→ **Excerpted records**
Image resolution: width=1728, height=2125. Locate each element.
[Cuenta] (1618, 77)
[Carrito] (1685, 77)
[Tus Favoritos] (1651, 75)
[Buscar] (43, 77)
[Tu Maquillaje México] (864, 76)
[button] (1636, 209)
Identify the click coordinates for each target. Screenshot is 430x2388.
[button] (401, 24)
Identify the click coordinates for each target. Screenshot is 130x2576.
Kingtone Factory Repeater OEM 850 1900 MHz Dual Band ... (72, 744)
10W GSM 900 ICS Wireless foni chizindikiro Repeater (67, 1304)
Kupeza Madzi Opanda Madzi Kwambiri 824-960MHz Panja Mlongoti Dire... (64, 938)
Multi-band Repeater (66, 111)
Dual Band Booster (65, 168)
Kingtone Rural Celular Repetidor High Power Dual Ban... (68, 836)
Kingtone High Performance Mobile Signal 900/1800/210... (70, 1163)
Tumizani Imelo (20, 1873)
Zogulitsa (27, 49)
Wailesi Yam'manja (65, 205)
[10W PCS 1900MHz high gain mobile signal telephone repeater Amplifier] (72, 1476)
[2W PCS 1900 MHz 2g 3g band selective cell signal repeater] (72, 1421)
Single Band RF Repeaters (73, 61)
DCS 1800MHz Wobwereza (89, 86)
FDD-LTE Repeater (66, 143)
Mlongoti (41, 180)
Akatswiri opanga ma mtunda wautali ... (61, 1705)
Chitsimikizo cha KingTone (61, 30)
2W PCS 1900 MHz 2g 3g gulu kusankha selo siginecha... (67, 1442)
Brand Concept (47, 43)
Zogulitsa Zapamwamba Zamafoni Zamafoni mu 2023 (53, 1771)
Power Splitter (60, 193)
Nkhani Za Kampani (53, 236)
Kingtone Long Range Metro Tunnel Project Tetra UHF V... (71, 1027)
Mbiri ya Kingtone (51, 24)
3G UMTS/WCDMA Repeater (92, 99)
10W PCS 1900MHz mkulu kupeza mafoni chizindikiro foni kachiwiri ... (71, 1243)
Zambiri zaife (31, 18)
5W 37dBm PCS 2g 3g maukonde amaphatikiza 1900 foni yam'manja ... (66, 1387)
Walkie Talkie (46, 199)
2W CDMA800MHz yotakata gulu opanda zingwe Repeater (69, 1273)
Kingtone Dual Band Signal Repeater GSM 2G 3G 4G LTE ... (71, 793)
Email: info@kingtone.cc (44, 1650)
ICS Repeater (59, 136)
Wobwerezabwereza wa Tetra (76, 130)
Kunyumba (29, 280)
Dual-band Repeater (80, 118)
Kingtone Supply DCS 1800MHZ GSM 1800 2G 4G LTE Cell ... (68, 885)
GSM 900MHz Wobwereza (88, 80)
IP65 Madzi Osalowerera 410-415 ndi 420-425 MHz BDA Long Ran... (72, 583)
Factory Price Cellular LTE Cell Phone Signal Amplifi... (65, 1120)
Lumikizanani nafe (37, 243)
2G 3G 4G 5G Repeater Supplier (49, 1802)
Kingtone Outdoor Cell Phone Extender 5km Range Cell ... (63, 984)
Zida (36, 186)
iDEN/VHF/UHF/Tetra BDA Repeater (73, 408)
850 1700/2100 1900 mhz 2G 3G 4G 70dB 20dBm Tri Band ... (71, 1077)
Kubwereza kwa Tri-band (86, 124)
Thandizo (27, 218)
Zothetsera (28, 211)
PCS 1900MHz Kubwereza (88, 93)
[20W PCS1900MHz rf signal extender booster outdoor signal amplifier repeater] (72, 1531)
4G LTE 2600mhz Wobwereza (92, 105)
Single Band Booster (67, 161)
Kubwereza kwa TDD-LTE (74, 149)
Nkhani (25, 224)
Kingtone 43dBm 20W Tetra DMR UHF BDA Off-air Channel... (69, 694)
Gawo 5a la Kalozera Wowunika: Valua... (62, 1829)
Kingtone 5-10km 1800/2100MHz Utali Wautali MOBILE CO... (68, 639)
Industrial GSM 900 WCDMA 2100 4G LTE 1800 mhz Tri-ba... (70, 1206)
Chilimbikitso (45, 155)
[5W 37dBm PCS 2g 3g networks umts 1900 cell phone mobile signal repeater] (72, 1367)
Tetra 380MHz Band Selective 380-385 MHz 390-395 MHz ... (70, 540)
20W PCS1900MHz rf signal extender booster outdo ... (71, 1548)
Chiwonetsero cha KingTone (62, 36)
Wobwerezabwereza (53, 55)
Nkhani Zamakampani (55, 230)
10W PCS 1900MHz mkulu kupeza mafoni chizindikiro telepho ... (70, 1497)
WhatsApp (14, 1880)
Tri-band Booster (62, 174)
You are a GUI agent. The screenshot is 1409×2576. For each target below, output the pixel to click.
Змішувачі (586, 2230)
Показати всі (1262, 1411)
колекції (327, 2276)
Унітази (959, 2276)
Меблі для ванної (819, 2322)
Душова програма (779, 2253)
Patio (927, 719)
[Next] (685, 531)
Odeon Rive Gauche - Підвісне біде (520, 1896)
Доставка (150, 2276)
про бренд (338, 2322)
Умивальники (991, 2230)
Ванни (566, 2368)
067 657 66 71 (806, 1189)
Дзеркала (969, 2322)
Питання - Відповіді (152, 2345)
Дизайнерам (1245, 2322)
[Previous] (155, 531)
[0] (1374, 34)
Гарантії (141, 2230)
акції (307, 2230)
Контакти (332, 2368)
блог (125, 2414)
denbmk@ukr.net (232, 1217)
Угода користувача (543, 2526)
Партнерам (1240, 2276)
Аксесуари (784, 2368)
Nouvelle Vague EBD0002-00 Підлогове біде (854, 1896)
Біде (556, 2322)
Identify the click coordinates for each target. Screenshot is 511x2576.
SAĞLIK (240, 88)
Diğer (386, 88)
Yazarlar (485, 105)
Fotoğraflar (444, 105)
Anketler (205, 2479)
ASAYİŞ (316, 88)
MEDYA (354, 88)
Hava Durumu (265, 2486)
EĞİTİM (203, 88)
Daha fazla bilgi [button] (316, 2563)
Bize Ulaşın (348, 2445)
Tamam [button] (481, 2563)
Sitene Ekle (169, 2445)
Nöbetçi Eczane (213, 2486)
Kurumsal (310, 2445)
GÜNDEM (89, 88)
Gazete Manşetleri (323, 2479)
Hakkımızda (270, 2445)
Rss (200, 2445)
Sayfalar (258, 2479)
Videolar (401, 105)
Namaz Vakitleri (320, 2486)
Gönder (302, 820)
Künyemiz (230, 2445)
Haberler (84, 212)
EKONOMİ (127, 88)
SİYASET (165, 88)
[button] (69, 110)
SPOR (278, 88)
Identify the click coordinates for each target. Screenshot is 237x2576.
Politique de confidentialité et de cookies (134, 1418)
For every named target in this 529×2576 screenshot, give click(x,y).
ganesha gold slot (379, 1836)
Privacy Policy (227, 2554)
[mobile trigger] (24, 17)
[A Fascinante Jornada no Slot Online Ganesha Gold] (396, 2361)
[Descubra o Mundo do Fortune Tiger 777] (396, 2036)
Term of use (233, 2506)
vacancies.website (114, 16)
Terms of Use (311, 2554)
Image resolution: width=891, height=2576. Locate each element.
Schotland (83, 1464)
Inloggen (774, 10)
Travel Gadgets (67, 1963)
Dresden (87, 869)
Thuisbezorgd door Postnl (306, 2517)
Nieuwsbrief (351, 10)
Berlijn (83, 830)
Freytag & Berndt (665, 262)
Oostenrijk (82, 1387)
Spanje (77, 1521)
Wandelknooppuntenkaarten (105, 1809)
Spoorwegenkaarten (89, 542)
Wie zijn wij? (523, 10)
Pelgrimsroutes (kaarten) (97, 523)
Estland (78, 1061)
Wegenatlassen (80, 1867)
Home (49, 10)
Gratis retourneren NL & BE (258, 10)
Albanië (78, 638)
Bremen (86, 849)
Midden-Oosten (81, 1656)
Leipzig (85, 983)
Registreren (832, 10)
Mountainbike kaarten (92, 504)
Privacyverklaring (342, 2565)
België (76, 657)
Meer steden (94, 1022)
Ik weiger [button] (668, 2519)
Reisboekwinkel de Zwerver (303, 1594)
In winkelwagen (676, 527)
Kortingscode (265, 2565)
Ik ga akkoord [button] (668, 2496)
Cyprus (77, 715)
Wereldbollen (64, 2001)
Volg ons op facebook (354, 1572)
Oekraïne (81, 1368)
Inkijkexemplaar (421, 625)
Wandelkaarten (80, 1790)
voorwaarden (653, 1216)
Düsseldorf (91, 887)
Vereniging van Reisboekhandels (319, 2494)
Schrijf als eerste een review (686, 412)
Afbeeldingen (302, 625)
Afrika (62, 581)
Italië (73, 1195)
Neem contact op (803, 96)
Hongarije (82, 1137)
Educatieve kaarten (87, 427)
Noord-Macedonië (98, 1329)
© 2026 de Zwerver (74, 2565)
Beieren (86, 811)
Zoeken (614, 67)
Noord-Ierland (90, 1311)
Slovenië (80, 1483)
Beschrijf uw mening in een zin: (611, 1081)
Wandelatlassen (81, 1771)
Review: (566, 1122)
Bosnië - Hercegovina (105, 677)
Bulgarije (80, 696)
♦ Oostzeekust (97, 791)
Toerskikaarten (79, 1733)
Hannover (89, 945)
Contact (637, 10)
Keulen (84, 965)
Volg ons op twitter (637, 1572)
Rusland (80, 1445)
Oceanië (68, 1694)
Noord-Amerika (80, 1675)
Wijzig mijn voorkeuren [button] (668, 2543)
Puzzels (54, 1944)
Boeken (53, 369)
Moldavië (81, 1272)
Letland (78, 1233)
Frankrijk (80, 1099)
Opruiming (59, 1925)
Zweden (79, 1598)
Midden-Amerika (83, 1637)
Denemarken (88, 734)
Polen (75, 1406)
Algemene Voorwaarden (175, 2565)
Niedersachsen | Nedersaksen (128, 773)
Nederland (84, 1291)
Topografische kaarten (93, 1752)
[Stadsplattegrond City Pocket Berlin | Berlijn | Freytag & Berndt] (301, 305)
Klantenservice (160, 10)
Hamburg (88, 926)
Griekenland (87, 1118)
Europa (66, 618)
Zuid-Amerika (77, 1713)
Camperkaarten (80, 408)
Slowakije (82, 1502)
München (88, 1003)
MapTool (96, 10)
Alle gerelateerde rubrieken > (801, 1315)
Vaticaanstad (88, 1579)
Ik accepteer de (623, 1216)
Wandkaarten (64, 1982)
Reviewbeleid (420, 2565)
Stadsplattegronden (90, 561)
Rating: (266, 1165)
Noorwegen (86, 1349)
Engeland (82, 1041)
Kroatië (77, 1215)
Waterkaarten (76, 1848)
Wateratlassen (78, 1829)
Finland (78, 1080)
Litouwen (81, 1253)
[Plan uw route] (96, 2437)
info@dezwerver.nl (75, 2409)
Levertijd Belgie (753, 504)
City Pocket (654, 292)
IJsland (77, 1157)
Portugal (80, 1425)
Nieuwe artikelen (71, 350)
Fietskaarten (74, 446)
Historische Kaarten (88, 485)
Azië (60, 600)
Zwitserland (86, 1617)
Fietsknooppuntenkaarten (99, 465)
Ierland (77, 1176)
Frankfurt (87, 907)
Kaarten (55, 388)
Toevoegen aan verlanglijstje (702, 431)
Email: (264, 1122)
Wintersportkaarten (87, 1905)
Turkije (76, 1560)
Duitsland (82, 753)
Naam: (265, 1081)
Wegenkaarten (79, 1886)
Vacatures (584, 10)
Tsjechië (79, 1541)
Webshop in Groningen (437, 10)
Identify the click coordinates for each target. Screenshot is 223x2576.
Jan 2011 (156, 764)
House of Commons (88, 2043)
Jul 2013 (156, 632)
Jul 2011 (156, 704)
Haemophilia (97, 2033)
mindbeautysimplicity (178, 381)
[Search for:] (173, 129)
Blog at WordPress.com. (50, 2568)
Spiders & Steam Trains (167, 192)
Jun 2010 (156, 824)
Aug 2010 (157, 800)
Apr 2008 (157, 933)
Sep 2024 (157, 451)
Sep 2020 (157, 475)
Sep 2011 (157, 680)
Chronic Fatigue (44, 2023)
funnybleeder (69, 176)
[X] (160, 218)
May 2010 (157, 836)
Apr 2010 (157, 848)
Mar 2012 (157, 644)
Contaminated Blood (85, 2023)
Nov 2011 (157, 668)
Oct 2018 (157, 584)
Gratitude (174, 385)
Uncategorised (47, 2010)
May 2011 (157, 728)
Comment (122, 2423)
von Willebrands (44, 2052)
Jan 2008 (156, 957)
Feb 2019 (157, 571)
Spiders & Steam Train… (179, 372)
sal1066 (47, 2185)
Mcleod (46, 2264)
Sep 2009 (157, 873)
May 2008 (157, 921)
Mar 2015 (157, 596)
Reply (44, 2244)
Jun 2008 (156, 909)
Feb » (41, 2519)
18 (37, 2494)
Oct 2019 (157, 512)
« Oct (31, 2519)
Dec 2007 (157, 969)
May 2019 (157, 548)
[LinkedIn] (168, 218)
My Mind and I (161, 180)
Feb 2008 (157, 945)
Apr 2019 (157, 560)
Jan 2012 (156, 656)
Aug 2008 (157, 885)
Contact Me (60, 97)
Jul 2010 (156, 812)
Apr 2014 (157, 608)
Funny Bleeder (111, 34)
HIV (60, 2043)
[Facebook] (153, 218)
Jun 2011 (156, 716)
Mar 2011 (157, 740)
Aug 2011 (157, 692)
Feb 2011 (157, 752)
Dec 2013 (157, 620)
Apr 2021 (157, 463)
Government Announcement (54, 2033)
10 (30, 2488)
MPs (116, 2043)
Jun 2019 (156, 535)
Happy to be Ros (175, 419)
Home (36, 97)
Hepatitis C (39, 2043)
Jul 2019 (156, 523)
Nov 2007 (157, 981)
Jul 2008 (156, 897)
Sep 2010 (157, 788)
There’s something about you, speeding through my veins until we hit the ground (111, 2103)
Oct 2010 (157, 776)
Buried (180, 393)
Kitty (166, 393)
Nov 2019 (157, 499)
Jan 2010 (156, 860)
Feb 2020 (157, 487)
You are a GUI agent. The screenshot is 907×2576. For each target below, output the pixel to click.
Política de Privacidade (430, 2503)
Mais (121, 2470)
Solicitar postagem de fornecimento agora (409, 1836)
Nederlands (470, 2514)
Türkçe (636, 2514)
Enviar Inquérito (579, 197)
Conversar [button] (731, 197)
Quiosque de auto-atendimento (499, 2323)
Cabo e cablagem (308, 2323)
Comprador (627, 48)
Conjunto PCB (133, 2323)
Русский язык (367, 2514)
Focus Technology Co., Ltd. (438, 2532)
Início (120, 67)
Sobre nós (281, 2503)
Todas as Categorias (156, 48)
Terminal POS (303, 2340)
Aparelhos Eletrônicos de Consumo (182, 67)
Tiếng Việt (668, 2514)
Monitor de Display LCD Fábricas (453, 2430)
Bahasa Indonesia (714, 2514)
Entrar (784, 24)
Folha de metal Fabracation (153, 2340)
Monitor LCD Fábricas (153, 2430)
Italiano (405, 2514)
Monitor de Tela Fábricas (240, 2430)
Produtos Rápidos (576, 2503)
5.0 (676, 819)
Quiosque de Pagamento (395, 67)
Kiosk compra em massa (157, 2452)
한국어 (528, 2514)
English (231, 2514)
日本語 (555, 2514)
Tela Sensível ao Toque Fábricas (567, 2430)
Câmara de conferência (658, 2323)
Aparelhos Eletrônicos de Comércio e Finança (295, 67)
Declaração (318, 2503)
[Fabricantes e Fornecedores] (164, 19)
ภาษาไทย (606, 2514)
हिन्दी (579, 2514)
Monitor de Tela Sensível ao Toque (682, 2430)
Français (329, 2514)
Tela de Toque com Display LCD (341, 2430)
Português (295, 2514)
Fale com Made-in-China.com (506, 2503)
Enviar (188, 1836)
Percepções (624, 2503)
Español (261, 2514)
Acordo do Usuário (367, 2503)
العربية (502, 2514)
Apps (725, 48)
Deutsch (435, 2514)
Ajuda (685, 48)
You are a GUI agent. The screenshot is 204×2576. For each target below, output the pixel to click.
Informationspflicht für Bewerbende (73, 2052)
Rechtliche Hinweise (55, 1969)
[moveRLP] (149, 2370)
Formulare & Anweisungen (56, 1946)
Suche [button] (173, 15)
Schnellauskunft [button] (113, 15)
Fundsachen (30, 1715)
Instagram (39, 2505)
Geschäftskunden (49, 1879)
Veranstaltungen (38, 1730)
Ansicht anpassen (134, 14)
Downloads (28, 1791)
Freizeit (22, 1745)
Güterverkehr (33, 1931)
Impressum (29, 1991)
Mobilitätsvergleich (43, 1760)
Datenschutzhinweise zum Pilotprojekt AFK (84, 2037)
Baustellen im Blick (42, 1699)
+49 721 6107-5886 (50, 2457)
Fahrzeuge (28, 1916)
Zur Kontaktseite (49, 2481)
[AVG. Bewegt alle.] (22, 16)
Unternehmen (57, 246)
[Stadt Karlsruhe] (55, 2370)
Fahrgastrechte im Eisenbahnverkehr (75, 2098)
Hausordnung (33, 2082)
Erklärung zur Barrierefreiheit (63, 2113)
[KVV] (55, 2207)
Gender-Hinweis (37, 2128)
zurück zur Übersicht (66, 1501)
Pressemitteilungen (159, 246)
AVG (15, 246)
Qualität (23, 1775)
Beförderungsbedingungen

→ **Assignment**
Reproduce the lines of the entries above from the one with "Wandkaarten (64, 1982)" to the one with "[Facebook] (153, 218)", both included, exactly and without any other line.

→ **Finished task**
Wandkaarten (64, 1982)
Reviewbeleid (420, 2565)
Stadsplattegronden (90, 561)
Rating: (266, 1165)
Noorwegen (86, 1349)
Engeland (82, 1041)
Kroatië (77, 1215)
Waterkaarten (76, 1848)
Wateratlassen (78, 1829)
Finland (78, 1080)
Litouwen (81, 1253)
[Plan uw route] (96, 2437)
info@dezwerver.nl (75, 2409)
Levertijd Belgie (753, 504)
City Pocket (654, 292)
IJsland (77, 1157)
Portugal (80, 1425)
Nieuwe artikelen (71, 350)
Fietskaarten (74, 446)
Historische Kaarten (88, 485)
Azië (60, 600)
Zwitserland (86, 1617)
Fietsknooppuntenkaarten (99, 465)
Ierland (77, 1176)
Frankfurt (87, 907)
Kaarten (55, 388)
Toevoegen aan verlanglijstje (702, 431)
Email: (264, 1122)
Wintersportkaarten (87, 1905)
Turkije (76, 1560)
Duitsland (82, 753)
Naam: (265, 1081)
Wegenkaarten (79, 1886)
Vacatures (584, 10)
Tsjechië (79, 1541)
Webshop in Groningen (437, 10)
Identify the click coordinates for each target. Screenshot is 223x2576.
Jan 2011 (156, 764)
House of Commons (88, 2043)
Jul 2013 (156, 632)
Jul 2011 (156, 704)
Haemophilia (97, 2033)
mindbeautysimplicity (178, 381)
[Search for:] (173, 129)
Blog at WordPress.com. (50, 2568)
Spiders & Steam Trains (167, 192)
Jun 2010 (156, 824)
Aug 2010 (157, 800)
Apr 2008 (157, 933)
Sep 2024 (157, 451)
Sep 2020 (157, 475)
Sep 2011 (157, 680)
Chronic Fatigue (44, 2023)
funnybleeder (69, 176)
[X] (160, 218)
May 2010 (157, 836)
Apr 2010 (157, 848)
Mar 2012 (157, 644)
Contaminated Blood (85, 2023)
Nov 2011 (157, 668)
Oct 2018 (157, 584)
Gratitude (174, 385)
Uncategorised (47, 2010)
May 2011 (157, 728)
Comment (122, 2423)
von Willebrands (44, 2052)
Jan 2008 (156, 957)
Feb 2019 (157, 571)
Spiders & Steam Train… (179, 372)
sal1066 (47, 2185)
Mcleod (46, 2264)
Sep 2009 (157, 873)
May 2008 (157, 921)
Mar 2015 (157, 596)
Reply (44, 2244)
Jun 2008 (156, 909)
Feb » (41, 2519)
18 (37, 2494)
Oct 2019 (157, 512)
« Oct (31, 2519)
Dec 2007 (157, 969)
May 2019 (157, 548)
[LinkedIn] (168, 218)
My Mind and I (161, 180)
Feb 2008 (157, 945)
Apr 2019 (157, 560)
Jan 2012 (156, 656)
Aug 2008 (157, 885)
Contact Me (60, 97)
Jul 2010 (156, 812)
Apr 2014 (157, 608)
Funny Bleeder (111, 34)
HIV (60, 2043)
[Facebook] (153, 218)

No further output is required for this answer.